▸ **Problem to solve**
In the entries below, begin at the line that has "Image resolution: width=677", stop after the line that has "Click the 'Include", and output those lines exactly with no pictures.

▸ **Source material**
□ □ □ □ □

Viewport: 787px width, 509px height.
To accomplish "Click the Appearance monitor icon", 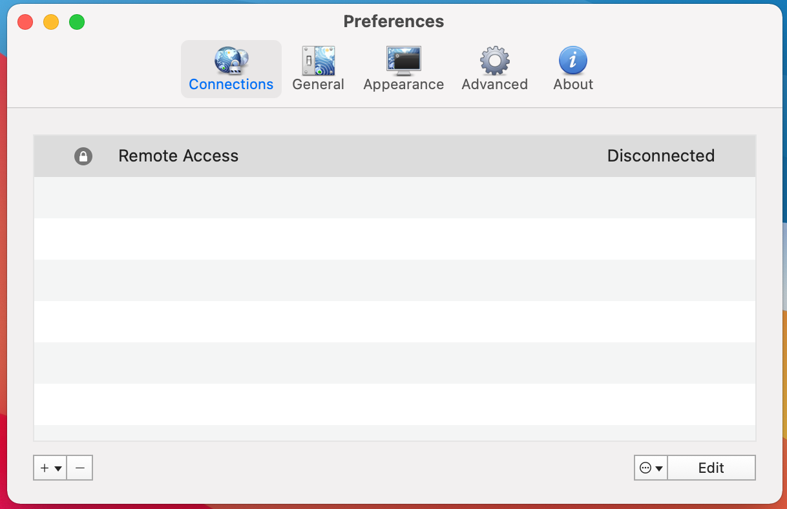I will 403,58.
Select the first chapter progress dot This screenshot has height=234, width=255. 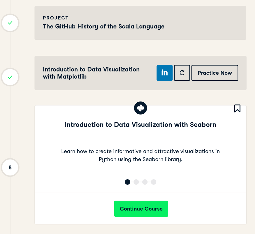[x=128, y=182]
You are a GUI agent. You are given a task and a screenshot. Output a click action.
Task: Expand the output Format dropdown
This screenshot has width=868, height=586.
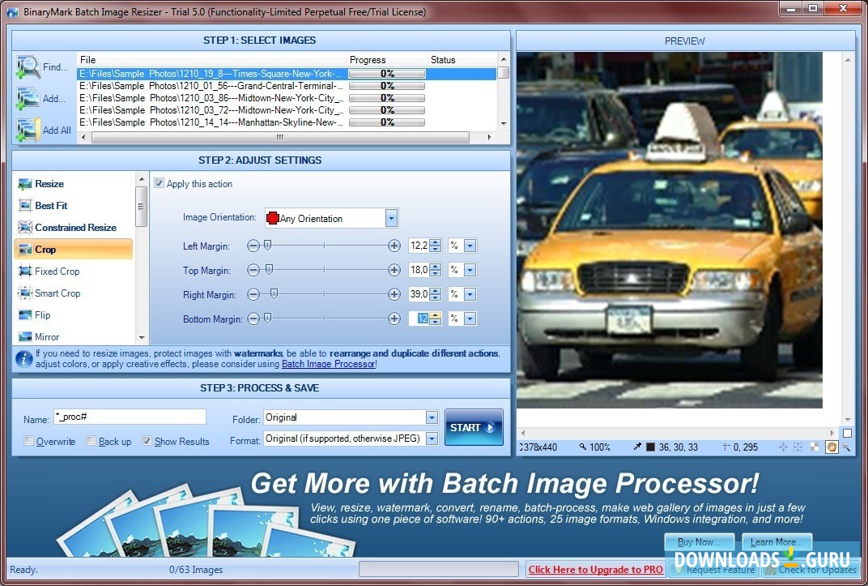[432, 438]
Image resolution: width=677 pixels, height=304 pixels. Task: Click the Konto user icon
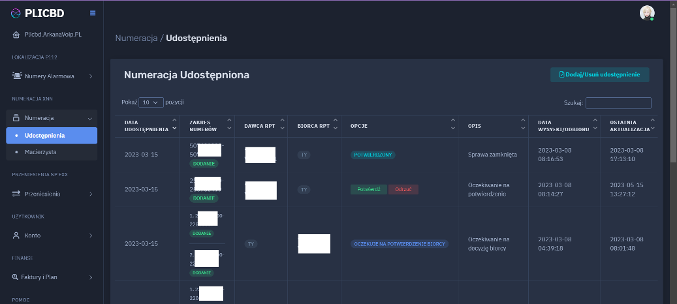click(x=16, y=236)
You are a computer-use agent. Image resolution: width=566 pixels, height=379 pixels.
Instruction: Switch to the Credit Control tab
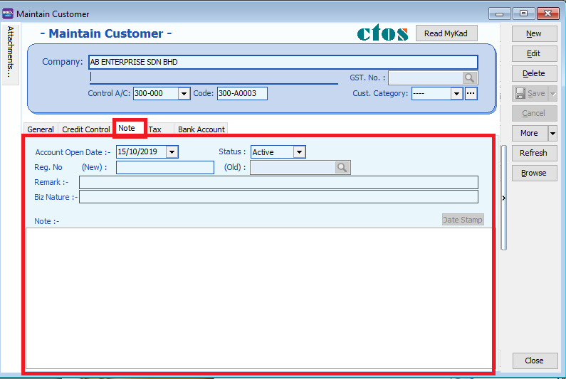pyautogui.click(x=86, y=129)
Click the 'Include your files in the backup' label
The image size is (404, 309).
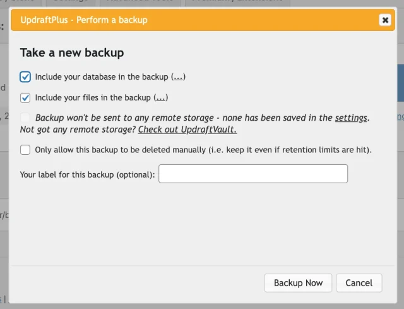click(x=93, y=98)
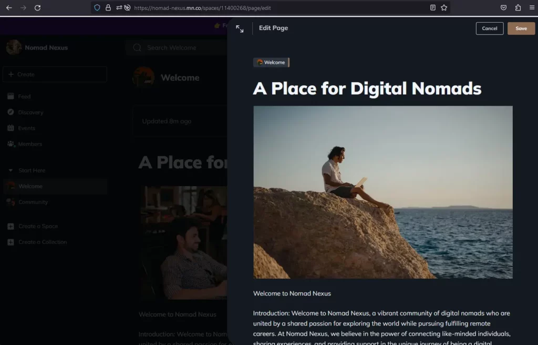
Task: Switch to the Community page in the sidebar
Action: [x=34, y=202]
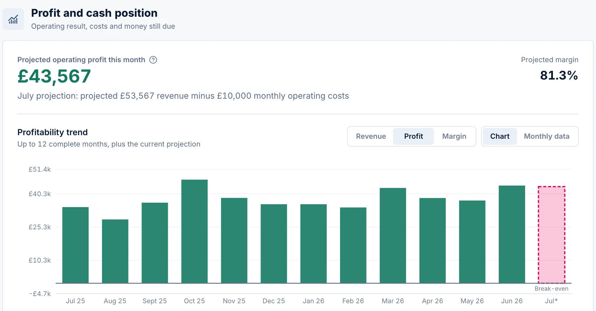Switch trend view to Margin
The width and height of the screenshot is (596, 311).
click(454, 136)
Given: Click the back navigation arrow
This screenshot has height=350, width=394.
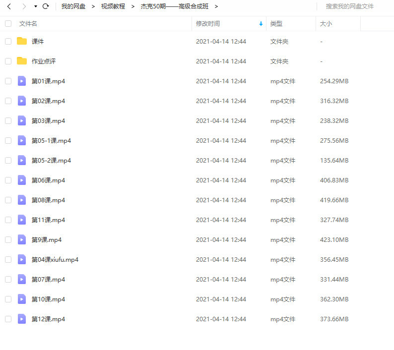Looking at the screenshot, I should pyautogui.click(x=9, y=6).
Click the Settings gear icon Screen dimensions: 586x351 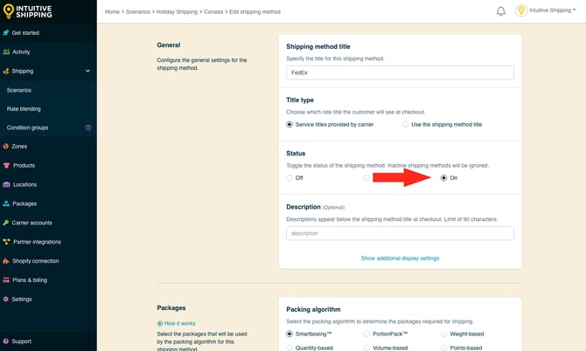coord(6,299)
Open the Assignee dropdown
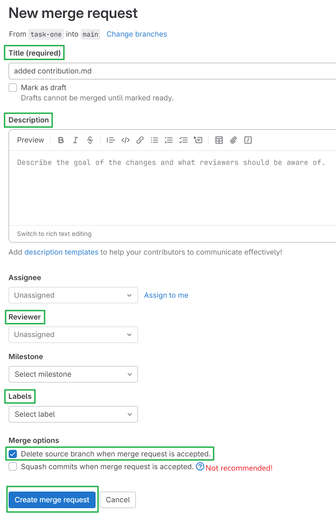The height and width of the screenshot is (514, 336). 73,295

□ □ □ □ □

▸ **Result of this exercise**
Image resolution: width=677 pixels, height=304 pixels. Task: Click the Konto user icon
click(x=16, y=236)
You are a computer-use agent. Image resolution: width=566 pixels, height=379 pixels.
Instruction: Switch to the Credit Control tab
pyautogui.click(x=86, y=129)
Click the 'Include your files in the backup' label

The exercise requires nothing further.